Гордеев постоял, ничего не сказал, пожевал губами и задумчиво рухнул на лейтенанта. Это было так необыкновенно хорошо, что я заплакал от радости.
А потом ночью лежал на койке, слышал гул высоко в небе – это гудели самолеты, которые через Памир перегоняли из Индии всякие там «спитфайры» и «аэрокобры», и вдруг понял, что Индия, о которой я знал только из географии Баранского и из романа Жаколио «В трущобах Индии», что эта Индия на самом деле есть и лежит где-то вон за теми горами, стоящими как декорация за каменистой равниной, куда гоняли солдат собирать в кучи валуны под вертикальными лучами медного солнца, сияющего в пыльном небе, чтобы подготовить трассу Ферганского канала, и где мы наталкивались на змей, извивающихся, как свастика на сатирических плакатах. А еще понял, что выздоровел. Навсегда выздоровел от трех дежурных у нас во дворе на Благуше, от ханжества, от непременного желания всучить другому свое тараканье представление о красоте и такте. И еще я вдруг понял, что ненависть к извивающимся гадам – дело веселое и что я буду при малейшей передышке от боя всеми силами увеличивать количество радости, отпущенной человеку на этой земле. Я лежал и думал – я теперь уже взрослый и больше не проиграю ни одной войны, как это случилось в Испании, это было в незапамятные времена, два года назад это было, и я тогда плакал от унижения на куче угольного шлака за школой, когда радио сообщило, что пал Мадрид и погибла моя Испания.
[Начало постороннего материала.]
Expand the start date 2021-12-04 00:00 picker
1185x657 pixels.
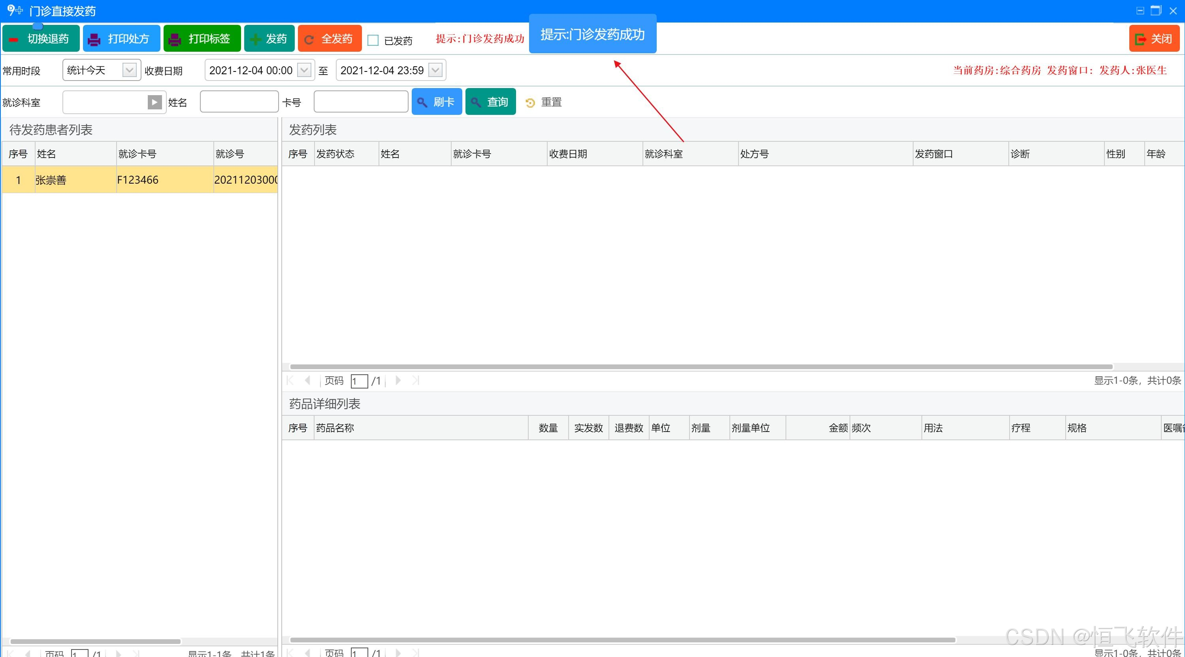tap(304, 70)
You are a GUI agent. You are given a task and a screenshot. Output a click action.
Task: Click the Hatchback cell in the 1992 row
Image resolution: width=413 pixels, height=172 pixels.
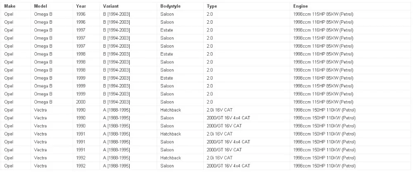(x=171, y=158)
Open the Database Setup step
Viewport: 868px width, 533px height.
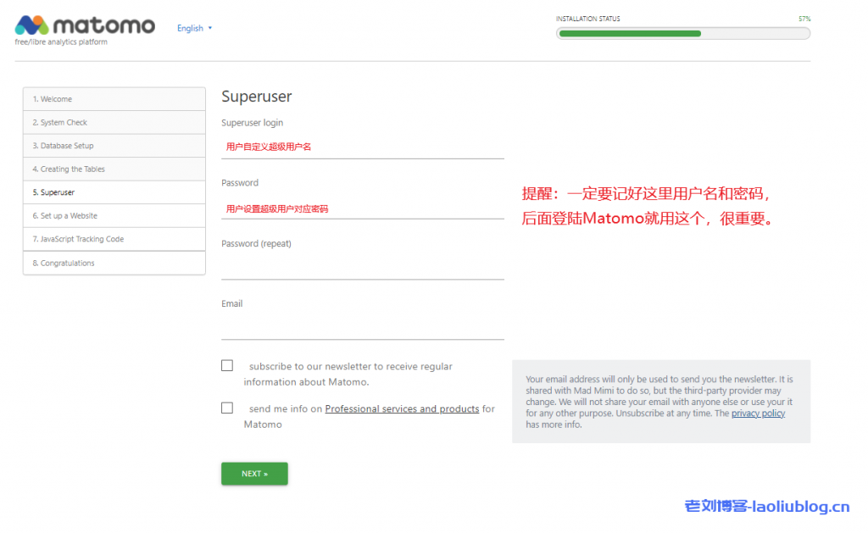click(114, 146)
А потом я пошел домой и новеньким синим карандашом зачеркнул Мадрид на карте, которая висела над письменным столом отца и где мы с ним уже два года воевали на бумаге. И после этого я не знал, что делать и куда себя деть. Я обнаружил себя где-то в центре, на улице 25 Октября, бывшей Никольской, у аптеки № 1, бывшей Феррейна, – стою и разглядываю очки на витрине. Я двинулся в сторону Дзержинки. Люди не шли, а двигались, и машины не катились, а двигались. Очень хотелось есть. Я увидел закусочную-автомат – она тогда одна была на всю Москву. Нам очень нравились тяжелые медные жетончики, за которые можно было получить сосиски или бутерброд, даже жалко было бросать в щель. Я взял два бутерброда на бумажках и встал к круглой стойке, хотя есть почему-то уже не хотелось. Напротив стояла пара. Он пожилой, лет, наверно, двадцати восьми, она помоложе года на три. На каменной доске лежал пухлый портфель и коробка с нарисованным будильником. 5 коробке тикали часы.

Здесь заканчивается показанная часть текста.